# Help w/ acceleration formula

by kavius
Tags: acceleration, formula, w or
 P: 3 This is not strictly a physics problem, but I thought this would be the best place to ask... I am having trouble calculating the time between events using an acceleration formula. I have the rate of deceleration, and would like to know the time until the next full unit occurs. d = 1.0000000 cigarettes v = 0.0069444 cig/min a = -0.0000017 cig/min/min d = v*t + (a*t*t)/2 Am I using the right formula? Can anyone see a way to isolate time? Maybe suggest a variation on the formula that would have the effect I am looking for?

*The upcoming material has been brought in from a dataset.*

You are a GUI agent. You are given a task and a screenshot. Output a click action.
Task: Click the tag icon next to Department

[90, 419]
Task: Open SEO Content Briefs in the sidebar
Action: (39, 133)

 P: 3 Help w/ acceleration formula Thank-you. The graph showed me exactly what the formula was doing and I realized that I am using the wrong formula. I should be doing a very basic acceleration formula and wasn't. I should have spent some more time doing some algebra and a little less time looking stuff up in books: (I'm not a mathemetician or physicist so forgive poor variable names)  Meaning of variables: ^^^^^^^^^^^^^^^^^^^^ A = acceleration d = Change in position (distance) Vc = Velocity Change Vo = Velocity Original Ve = Velocity End t = time Which Variables have: ^^^^^^^^^^^^^^^^^^^^ A = have d = have Vc = don't Vo = have Ve = don't t = ??? We know these formulas: ^^^^^^^^^^^^^^^^^^^^^^ Vc = Ve - Vo Ve^2 = Vo^2 + 2ad A = Vc/t Therefore: ^^^^^^^^^ a = Vc/t a = (Ve-Vo)/t a = ( (Vo^2 + 2ad)^(1/2) - Vo )/t at = ( (Vo^2 + 2ad)^(1/2) - Vo ) t = ( (Vo^2 + 2ad)^(1/2) - Vo )/a Using some actual numbers I have: ^^^^^^^^^^^^^^^^^^^^^^^^^^^^^^^^ Vo = 0.0069444 cig/min (~25 per day) a = -0.0000017 cig/min/min (~60 days to 0 cig/min) d = 1.0000000 cig t = ( (Vo^2 + 2ad)^(1/2) - Vo )/a t = ( (0.0069444^2 + 2*(-0.0000017)*1.0000000)^(1/2) - 0.0069444 ) / (-0.0000017) t = ( (0.0000482 - 0.0000034)^(1/2) - 0.0069444 ) / (-0.0000017) t = ( (0.0000448)^(1/2) - 0.0069444 ) / (-0.0000017) t = ( 0.00669512 - 0.0069444 ) / (-0.0000017) t = (-0.00024927) / (-0.0000017) t = 146.63267827 Based on these numbers, the person attempting to reduce their smoking is allowed a cigarette in 147 minutes. Thanks very much for the help. Does the new math look correct?